**Raw data:**
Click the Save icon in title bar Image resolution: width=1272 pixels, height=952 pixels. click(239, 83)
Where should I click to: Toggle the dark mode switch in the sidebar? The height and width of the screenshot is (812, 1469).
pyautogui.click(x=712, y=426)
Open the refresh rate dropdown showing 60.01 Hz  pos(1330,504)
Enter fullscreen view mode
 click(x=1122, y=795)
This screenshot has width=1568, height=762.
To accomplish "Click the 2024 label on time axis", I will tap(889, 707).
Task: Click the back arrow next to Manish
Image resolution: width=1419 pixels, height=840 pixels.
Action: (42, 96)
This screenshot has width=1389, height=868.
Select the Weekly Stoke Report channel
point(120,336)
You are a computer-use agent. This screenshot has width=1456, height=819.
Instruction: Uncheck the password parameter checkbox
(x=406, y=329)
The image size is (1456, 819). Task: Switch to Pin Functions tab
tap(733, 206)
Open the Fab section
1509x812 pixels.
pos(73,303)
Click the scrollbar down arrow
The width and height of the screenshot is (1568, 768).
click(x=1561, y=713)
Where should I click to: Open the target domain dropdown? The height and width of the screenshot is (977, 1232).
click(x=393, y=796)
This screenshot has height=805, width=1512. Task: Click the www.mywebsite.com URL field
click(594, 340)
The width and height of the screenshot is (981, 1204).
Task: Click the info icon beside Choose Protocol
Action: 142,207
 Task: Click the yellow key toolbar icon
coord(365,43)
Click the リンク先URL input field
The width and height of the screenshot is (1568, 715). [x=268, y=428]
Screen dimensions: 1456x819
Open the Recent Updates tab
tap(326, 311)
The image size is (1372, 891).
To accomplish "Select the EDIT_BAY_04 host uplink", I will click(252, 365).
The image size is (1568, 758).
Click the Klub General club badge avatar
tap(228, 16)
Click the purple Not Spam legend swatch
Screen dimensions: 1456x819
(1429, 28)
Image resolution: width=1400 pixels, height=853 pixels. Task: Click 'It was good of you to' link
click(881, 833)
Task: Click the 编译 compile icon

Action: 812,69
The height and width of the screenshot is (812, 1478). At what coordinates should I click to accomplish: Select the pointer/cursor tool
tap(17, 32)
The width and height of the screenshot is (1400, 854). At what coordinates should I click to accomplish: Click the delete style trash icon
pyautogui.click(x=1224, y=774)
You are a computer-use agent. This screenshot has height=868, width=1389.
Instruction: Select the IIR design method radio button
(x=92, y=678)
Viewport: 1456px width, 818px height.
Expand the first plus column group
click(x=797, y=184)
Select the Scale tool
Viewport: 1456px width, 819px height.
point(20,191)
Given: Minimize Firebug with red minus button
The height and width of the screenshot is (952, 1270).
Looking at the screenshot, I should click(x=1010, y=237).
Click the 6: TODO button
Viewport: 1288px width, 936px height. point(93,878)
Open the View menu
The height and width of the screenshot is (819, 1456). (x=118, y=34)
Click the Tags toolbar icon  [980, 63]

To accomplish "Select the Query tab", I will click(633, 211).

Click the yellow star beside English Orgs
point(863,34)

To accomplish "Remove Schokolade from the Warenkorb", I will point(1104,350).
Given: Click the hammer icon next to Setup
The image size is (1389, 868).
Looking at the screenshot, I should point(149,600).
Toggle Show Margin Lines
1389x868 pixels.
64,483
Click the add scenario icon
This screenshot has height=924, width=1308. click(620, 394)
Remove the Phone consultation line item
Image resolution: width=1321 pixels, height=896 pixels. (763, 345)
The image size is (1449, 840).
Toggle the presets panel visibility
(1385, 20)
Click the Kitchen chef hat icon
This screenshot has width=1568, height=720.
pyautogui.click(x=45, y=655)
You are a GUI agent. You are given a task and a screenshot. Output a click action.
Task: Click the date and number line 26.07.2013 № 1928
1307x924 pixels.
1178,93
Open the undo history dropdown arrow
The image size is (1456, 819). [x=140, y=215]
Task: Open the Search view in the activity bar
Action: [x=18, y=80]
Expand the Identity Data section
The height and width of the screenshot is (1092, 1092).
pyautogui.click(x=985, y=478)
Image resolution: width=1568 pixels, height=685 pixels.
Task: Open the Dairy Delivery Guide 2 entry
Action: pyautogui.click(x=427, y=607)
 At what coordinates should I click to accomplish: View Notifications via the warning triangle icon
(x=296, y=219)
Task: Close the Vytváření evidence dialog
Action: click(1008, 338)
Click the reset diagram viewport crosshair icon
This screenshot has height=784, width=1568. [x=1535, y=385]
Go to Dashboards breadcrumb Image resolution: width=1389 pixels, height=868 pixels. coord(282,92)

**Problem to solve:** Using the listing above, pull out all lines that hold the word "computer".

**Result for this exercise:**
You are a computer-use agent. This screenshot has width=1456, height=819.
You are a computer-use agent. This screenshot has height=868, width=1389.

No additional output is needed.